I 100% concur with this statement...

...which is also what excel is doing here

But this part doesn't match what I found. What I've found is that Excel does absolutely no time zone adjustment, and assumes all times are already in the desired timezone. Thus if you give it a time in UTC, it will display the time in UTC, but if you give it a time in local time, it will display it in local time.

This surprised me, because like you I expected that Excel would understand UTC and convert this to the user's local time zone - but this doesn't seem to be the case. Excel never adjusts a time value it has been given.

The problem I have with the current behavior in axlsx is that it is presenting data to Excel in UTC, which means that Excel always displays them in UTC: screen shot 2013-06-07 at 10 12 11

I think the more natural approach is to default to presenting data in local times, since in most cases a spreadsheet will be opened in the same time zone in which it was generated. It may make sense to also have an option to use UTC times, but I don't think that should be the default.

randym commented 11 years ago

You are absolutely correct.

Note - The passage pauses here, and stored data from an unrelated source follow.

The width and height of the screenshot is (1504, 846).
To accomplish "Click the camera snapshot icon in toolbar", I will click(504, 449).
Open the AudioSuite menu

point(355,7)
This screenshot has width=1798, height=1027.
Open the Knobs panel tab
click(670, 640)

Excel just drops the ball on any timezone stuff.

To confirm your proposal:

If the Time, DateTime specified by the consumer of the library has a time zone offset we automatically adjust the serialized time with the expectation that the zone of the data used to generate the sheet is already in the time zone that the end user is going to want to see.

Your earlier comments hint at this kind of solution, I just want to confirm if that the kind of thing you are looking for before we fix the direction and do a major version release as it will break our backwards compatibility (for very good reasons I think)

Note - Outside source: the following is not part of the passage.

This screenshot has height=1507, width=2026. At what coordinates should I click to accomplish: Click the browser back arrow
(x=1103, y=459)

noniq commented 11 years ago

+1 for automatically adjusting time by adding the time zone offset! :+1:

(I’m facing this issue in an application I’m currently working on – would be great to get rid of the manual adjustment that is necessary right now.)

agardiner commented 11 years ago

Yes, that is exactly what I am proposing. I changed line 26 of date_time_converter.rb as follows:

(time.to_f + time.utc_offset - epoch)/seconds_per_day

That gives me time values as I expect to see them (i.e. in the local time of the machine on which the .xlsx is generated)

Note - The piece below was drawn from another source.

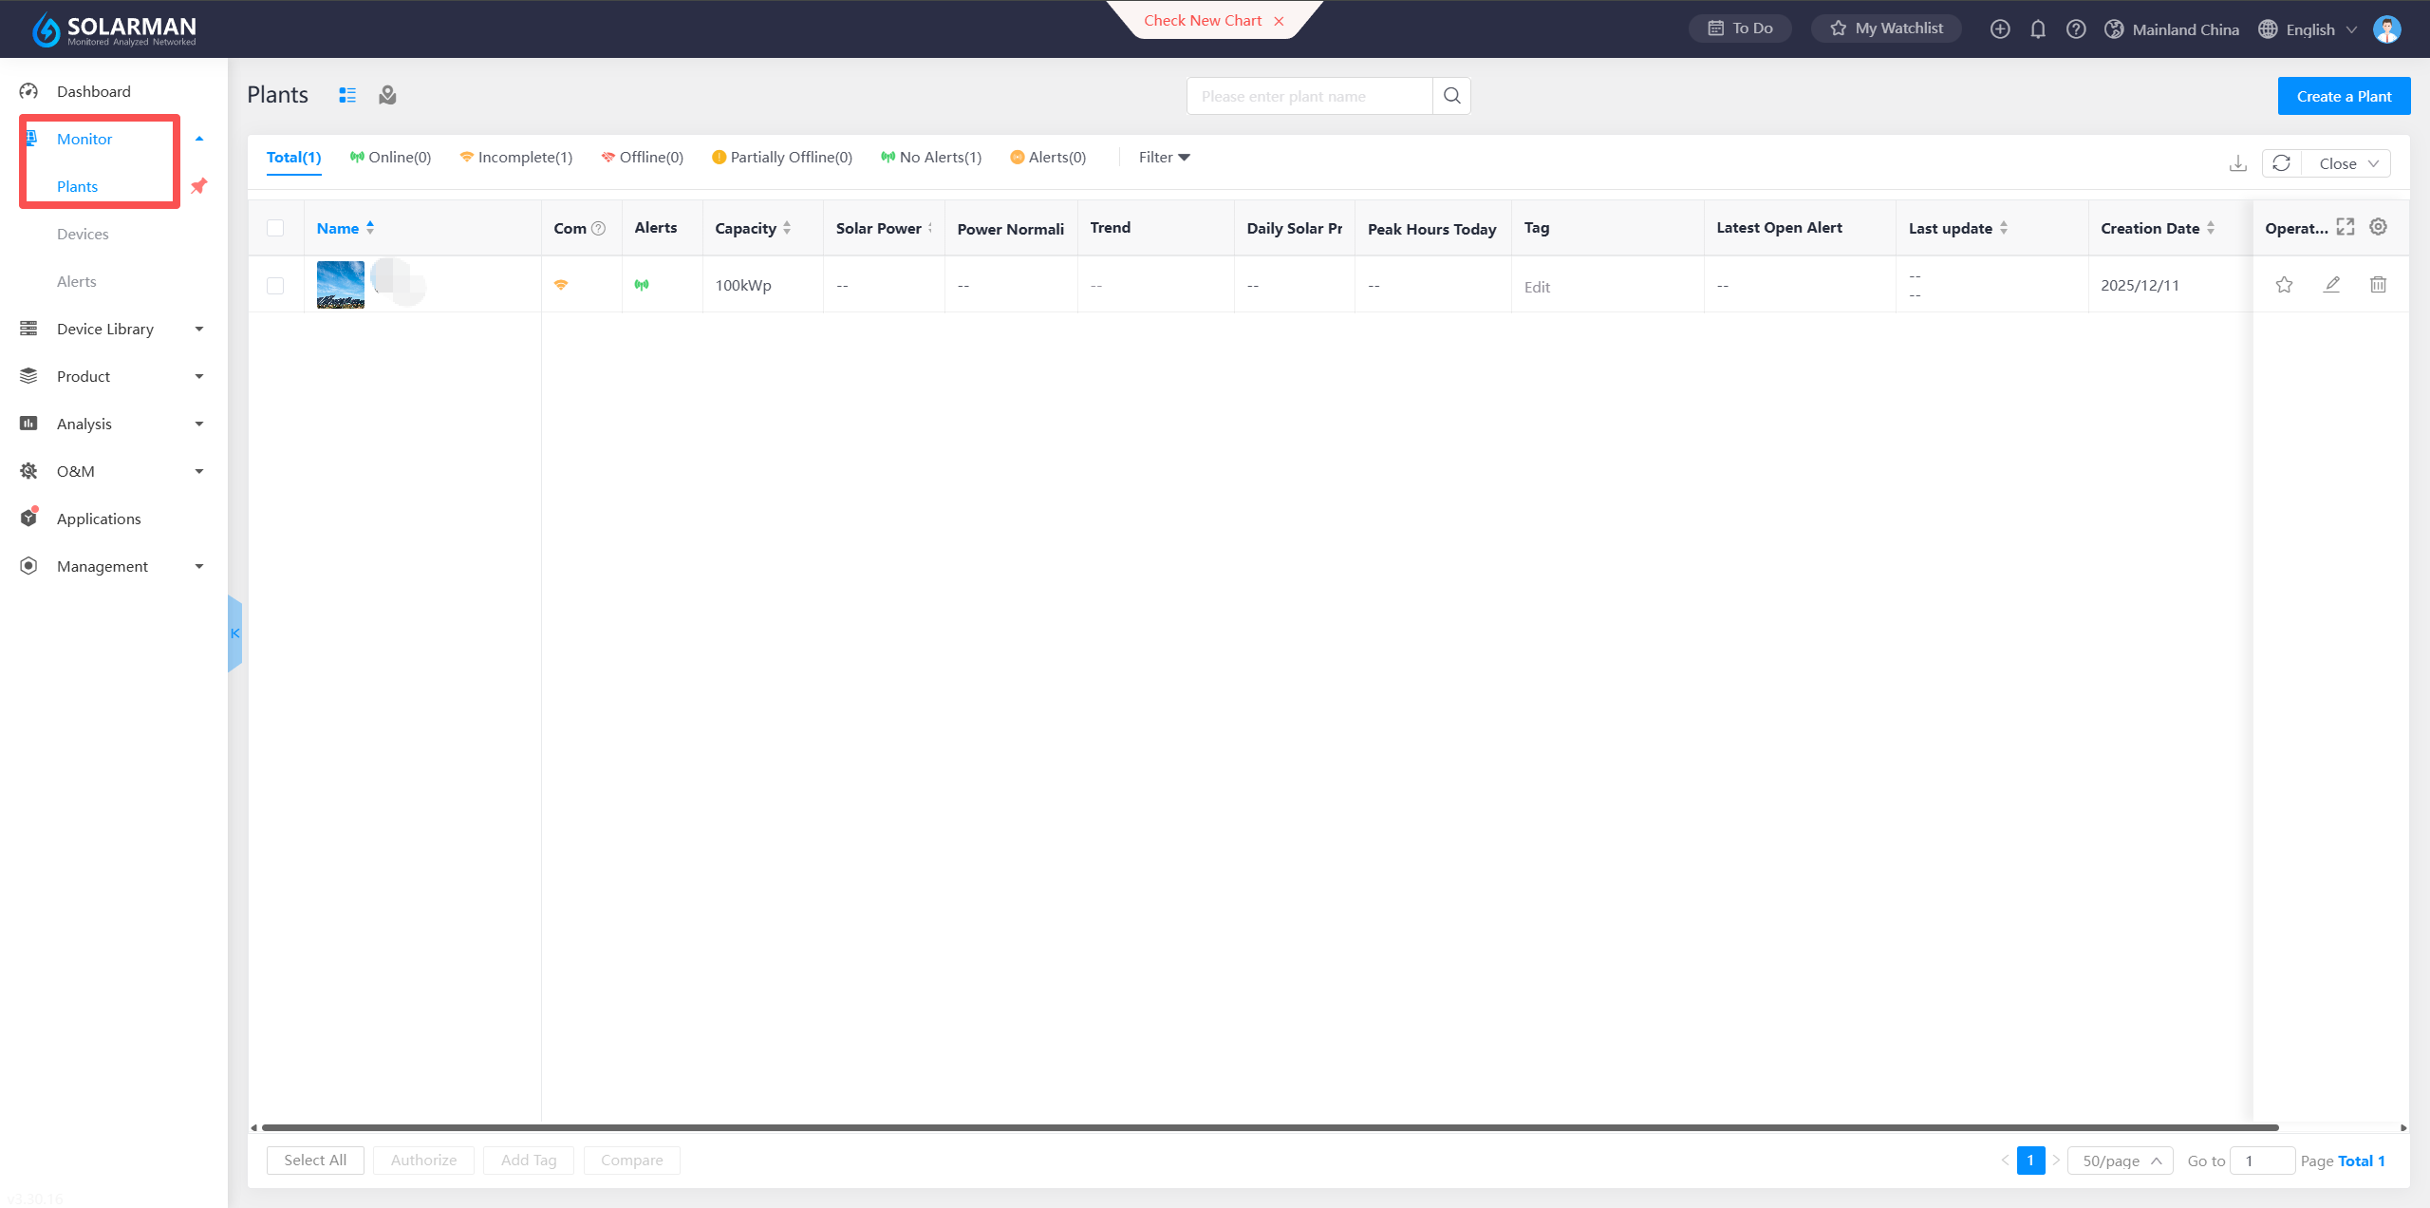
Task: Open the 50/page size dropdown
Action: coord(2120,1161)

noniq commented 11 years ago

When using Axlsx with Rails, date_to_serial must also be changed.

In my projects I’m currently using a Rails initializer to make Axlsx time-zone-aware, like this:

# TODO: Remove once Axlsx does time zone conversion itself.
module Axlsx
  class DateTimeConverter
    class << self
      module RespectTimezoneInConversion
        def date_to_serial(date)
          date += date.utc_offset.seconds if date.respond_to?(:utc_offset)
          super(date)
        end

        def time_to_serial(time)
          super(time + time.utc_offset)
        end
      end

      prepend RespectTimezoneInConversion
    end
  end
end

(Note that this uses Module.prepend which is only available since Ruby 2.0 – for older versions you’d have to rewrite this using alias_method_chain instead).

noniq commented 11 years ago

Note: The initial version of the code I posted above contained a bug in date_to_serial – I just edited the code to fix that bug.

randym commented 10 years ago

This is fixed in 2.0.0, which is going to be release within the hour unless I find some kind of major problem.

EmilyMB commented 6 years ago

@agardiner 👋 I know you were mostly concerned about the timezone here, but did you figure out why things were off by 1 second? I'm wondering if there is some better way of handling these dates I'm missing...

agardiner commented 6 years ago

No, to be honest I wasn't concerned about the difference of a second, it was the hours/mins that were a problem.

RolandStuder commented 6 months ago

Late comment, in case someone comes ends of here being confused about sometimes the seconds looking off.

I beliveve, when writing a date time to an XLS the time gets rounded to seconds. So you loose the subseconds information, and in some situation due to rounding you can then be off by 1 second.